Ted Edwards (9 May 1884 – 29 September 1945) was an England-born American film actor of the silent era. Ted Edwards appeared in two of Charlie Chaplin's comedy shorts

He was born in Sheffield, Yorkshire, as Maurice Edward Burrell. He was an actor, known for Maniac, Fires of Youth (1924) and Polygamy (1936). He died on September 29, 1945, in Los Angeles, California, USA.

Maurice was one of nine children born to John Willian Burrell and his wife Sarah Ann Burrell.   John Burrell was a draper with a shop at 59 Snig Hill, Sheffield. In later life the family lived at 80 Kendal Road in Hillsborough, Sheffield.

Selected filmography 
 Ambrose's First Falsehood (1914)
 A Bath House Beauty (1914)
 Dough and Dynamite (1914)
 His Prehistoric Past (1914)
 Leading Lizzie Astray (1914)
 A Busy Day (1915)

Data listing
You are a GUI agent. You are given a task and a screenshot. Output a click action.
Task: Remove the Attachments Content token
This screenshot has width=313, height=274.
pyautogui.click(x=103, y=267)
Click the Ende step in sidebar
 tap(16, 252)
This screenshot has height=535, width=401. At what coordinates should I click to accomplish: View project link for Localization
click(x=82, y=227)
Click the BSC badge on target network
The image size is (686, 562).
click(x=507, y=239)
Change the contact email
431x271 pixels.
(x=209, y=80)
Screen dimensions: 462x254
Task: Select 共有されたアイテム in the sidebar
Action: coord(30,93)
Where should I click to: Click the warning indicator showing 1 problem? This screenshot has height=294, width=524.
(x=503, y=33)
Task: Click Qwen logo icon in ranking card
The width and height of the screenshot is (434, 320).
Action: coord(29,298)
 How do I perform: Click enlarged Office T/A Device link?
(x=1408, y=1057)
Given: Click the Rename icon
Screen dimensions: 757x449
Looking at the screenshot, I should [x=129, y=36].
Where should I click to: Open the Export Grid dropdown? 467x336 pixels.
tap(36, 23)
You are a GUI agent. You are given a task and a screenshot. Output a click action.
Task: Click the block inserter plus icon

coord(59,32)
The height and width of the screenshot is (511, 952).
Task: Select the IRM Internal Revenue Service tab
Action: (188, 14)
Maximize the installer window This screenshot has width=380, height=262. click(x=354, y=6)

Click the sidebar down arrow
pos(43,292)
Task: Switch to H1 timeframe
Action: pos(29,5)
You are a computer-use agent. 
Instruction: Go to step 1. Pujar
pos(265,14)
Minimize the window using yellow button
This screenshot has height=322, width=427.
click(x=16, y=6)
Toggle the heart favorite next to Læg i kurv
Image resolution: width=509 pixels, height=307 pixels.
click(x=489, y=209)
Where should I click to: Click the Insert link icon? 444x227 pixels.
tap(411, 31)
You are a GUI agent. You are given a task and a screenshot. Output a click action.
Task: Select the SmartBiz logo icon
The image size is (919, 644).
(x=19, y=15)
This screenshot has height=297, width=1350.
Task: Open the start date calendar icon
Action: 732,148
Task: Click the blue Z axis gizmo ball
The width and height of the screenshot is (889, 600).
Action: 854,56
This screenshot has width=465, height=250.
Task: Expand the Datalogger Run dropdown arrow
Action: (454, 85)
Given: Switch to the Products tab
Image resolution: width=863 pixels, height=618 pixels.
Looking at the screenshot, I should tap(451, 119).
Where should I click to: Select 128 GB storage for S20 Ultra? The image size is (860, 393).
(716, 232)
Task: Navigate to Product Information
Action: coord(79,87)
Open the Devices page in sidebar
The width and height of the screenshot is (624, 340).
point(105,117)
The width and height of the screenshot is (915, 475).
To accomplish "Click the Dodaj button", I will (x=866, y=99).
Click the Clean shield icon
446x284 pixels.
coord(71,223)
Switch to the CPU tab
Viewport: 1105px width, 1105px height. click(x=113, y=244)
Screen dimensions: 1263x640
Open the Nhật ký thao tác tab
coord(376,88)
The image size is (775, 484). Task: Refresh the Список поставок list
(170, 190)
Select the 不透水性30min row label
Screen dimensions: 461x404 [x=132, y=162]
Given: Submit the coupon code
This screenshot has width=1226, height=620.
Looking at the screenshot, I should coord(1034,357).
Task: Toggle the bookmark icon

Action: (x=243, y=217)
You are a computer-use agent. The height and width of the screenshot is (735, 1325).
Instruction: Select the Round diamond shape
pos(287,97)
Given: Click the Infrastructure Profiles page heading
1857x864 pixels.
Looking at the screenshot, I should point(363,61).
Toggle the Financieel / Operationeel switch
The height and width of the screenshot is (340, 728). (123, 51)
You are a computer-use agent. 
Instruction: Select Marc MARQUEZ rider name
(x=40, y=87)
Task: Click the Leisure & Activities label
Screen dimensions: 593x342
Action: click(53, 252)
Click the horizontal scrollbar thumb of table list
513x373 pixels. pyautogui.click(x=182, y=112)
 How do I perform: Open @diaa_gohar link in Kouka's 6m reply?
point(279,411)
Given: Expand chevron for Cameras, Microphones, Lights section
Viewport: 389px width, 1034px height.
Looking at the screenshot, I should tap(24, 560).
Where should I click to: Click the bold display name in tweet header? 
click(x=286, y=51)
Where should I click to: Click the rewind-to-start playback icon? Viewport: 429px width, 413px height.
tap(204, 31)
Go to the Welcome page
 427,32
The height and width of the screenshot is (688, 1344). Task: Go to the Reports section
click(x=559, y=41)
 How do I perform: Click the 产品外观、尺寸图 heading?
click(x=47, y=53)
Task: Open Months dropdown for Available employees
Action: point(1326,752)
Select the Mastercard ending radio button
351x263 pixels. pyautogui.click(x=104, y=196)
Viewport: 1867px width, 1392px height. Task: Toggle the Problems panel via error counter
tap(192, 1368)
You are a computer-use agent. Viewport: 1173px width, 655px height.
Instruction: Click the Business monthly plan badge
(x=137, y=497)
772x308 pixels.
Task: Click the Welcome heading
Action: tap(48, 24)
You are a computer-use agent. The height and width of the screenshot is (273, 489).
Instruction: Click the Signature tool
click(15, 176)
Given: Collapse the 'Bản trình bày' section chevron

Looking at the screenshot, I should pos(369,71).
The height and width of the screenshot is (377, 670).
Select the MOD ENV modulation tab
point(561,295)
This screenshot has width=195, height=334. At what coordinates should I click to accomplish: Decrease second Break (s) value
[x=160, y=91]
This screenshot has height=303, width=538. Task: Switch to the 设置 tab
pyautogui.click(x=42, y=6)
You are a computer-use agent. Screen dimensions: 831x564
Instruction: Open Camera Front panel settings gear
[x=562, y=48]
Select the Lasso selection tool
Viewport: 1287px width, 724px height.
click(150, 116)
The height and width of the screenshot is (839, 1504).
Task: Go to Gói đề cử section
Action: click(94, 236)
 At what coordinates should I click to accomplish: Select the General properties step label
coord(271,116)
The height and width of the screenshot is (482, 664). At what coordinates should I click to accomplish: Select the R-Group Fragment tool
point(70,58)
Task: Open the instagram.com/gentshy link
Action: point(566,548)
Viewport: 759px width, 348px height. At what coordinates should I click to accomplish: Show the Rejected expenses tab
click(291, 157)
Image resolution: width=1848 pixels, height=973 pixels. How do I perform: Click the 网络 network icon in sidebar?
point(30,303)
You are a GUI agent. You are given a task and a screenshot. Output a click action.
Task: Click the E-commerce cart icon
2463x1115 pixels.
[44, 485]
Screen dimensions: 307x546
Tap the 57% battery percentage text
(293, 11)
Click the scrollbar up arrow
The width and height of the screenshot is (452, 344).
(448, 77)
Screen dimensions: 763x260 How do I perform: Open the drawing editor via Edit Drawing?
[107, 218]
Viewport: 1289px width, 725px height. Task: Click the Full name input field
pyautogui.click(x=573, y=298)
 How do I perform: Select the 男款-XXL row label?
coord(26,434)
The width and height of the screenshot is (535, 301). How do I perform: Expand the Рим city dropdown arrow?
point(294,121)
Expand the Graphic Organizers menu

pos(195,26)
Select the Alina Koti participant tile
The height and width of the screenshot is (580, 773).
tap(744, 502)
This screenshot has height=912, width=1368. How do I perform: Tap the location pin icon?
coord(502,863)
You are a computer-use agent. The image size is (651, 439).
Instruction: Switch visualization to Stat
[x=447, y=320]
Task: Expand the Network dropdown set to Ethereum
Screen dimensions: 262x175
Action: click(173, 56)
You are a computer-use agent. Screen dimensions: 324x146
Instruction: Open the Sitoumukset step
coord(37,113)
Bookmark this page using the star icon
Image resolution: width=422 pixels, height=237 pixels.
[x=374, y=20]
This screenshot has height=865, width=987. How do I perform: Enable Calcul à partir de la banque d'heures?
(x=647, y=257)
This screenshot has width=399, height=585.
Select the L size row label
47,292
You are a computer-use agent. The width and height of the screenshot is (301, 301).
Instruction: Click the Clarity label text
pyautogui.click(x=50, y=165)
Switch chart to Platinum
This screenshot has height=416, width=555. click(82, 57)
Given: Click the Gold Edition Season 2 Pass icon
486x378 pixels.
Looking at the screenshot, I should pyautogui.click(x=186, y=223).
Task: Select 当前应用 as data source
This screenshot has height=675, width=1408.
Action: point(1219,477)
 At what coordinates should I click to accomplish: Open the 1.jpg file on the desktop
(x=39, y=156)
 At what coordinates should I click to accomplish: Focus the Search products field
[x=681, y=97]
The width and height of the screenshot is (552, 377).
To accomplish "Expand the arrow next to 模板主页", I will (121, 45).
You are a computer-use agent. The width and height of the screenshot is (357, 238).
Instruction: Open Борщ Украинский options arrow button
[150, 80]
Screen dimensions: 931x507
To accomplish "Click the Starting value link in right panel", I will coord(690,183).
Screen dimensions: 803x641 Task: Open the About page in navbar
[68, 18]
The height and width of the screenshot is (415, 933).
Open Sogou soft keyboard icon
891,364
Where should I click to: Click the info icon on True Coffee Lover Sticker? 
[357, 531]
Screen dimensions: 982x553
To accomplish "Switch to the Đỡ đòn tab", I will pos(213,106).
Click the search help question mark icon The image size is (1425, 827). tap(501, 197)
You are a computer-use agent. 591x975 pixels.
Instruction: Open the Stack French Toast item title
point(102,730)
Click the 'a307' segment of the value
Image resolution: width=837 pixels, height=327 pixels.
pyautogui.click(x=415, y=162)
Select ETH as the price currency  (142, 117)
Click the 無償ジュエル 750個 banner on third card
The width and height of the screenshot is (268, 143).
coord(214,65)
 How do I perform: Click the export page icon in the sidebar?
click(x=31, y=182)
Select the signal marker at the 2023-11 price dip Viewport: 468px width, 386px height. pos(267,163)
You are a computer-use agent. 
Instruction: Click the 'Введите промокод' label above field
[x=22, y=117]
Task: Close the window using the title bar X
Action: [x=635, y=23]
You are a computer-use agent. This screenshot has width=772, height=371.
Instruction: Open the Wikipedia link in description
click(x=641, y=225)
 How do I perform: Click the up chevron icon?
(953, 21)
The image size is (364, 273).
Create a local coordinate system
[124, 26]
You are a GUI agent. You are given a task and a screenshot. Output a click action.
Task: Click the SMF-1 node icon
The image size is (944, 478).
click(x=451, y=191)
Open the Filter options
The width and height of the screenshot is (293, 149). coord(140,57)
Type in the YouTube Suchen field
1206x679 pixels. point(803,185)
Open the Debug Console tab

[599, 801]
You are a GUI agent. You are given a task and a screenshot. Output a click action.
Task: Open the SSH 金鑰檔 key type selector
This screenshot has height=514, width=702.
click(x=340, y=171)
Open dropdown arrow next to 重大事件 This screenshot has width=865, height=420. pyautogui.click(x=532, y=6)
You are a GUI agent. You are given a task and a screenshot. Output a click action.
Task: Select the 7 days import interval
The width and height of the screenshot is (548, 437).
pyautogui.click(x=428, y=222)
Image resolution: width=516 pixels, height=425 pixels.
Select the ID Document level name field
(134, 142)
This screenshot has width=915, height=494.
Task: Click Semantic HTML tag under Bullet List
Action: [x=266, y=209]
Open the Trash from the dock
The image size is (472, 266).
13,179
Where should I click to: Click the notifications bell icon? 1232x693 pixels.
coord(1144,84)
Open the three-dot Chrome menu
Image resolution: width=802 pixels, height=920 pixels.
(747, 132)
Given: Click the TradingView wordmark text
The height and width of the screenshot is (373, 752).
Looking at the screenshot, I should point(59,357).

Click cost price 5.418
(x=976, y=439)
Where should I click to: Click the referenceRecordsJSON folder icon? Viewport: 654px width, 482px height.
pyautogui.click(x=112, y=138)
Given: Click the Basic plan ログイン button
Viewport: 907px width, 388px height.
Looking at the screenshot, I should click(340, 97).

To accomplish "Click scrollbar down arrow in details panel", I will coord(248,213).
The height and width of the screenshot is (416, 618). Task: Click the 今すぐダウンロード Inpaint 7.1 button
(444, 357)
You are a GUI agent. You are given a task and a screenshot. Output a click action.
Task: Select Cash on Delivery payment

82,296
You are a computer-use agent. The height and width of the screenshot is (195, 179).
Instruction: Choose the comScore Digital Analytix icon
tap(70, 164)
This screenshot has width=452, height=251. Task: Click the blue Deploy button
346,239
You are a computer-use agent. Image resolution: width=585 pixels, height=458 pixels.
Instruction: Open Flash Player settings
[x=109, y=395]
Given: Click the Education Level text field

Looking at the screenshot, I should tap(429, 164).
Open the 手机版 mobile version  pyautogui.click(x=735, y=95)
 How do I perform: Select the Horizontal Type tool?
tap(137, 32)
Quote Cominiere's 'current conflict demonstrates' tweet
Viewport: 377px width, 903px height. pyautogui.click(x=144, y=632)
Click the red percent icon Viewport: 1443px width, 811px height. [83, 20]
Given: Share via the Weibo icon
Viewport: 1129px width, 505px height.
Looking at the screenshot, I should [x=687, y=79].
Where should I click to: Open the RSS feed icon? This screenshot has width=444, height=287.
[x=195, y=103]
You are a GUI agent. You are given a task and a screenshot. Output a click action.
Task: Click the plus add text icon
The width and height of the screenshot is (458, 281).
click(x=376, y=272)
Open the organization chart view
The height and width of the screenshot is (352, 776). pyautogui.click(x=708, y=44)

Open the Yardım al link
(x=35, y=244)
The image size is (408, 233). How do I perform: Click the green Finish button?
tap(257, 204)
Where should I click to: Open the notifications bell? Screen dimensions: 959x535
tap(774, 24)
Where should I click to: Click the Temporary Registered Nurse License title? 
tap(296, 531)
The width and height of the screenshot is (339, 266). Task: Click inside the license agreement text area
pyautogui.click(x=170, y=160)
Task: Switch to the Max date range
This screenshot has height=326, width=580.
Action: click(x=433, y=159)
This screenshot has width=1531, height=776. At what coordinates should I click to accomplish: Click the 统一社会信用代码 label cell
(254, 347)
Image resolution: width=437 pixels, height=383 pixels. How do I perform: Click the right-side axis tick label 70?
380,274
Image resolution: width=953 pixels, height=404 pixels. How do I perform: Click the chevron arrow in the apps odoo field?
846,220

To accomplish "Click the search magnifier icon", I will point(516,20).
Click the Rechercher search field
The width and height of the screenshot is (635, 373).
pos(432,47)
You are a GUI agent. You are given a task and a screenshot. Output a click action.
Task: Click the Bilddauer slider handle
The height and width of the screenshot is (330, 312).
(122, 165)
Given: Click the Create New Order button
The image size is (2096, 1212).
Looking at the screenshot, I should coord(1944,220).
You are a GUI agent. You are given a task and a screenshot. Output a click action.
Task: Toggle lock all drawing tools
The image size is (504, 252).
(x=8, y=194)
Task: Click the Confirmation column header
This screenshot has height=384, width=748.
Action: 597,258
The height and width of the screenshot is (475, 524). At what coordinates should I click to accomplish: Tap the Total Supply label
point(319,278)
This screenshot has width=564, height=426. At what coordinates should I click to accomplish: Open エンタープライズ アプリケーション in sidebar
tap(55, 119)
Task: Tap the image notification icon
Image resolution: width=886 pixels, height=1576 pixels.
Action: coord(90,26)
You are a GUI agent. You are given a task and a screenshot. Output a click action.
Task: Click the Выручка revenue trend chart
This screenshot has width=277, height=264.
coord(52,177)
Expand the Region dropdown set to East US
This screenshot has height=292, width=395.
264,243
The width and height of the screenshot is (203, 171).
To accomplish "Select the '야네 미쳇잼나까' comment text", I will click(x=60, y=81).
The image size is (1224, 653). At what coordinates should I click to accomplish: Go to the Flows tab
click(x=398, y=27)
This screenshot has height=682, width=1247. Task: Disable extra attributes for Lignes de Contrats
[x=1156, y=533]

» DIRECTIONS
A: In the records, echo back the part that opens with the line containing "Where should I click to: Click the rewind-to-start" and closes with the line containing "click(15, 176)", including both of those lines.
B: Continue the text about Ted Edwards from its last line.

» IN RESPONSE
A:
Where should I click to: Click the rewind-to-start playback icon? Viewport: 429px width, 413px height.
tap(204, 31)
Go to the Welcome page
 427,32
The height and width of the screenshot is (688, 1344). Task: Go to the Reports section
click(x=559, y=41)
 How do I perform: Click the 产品外观、尺寸图 heading?
click(x=47, y=53)
Task: Open Months dropdown for Available employees
Action: point(1326,752)
Select the Mastercard ending radio button
351x263 pixels. pyautogui.click(x=104, y=196)
Viewport: 1867px width, 1392px height. Task: Toggle the Problems panel via error counter
tap(192, 1368)
You are a computer-use agent. Viewport: 1173px width, 655px height.
Instruction: Click the Business monthly plan badge
(x=137, y=497)
772x308 pixels.
Task: Click the Welcome heading
Action: tap(48, 24)
You are a computer-use agent. The height and width of the screenshot is (273, 489).
Instruction: Click the Signature tool
click(15, 176)

B:
 Tillie's Punctured Romance (1914)
 A Submarine Pirate (1915)
 A Dog's Life (1914) – Unemployed man
 Fatty's Faithful Fido (1915)
 Fatty's Plucky Pup (1915)
 Fatty's Tintype Tangle (1915)
 Fatty and Mabel at the San Diego Exposition (1915)
 Hearts and Planets (1915)
 Fatty's Reckless Fling (1915)
 Fatty's Chance Acquaintance (1915)
 Mabel and Fatty's Simple Life  (1915)
 When Love Took Wings (1915)
 Are Waitresses Safe? (1917)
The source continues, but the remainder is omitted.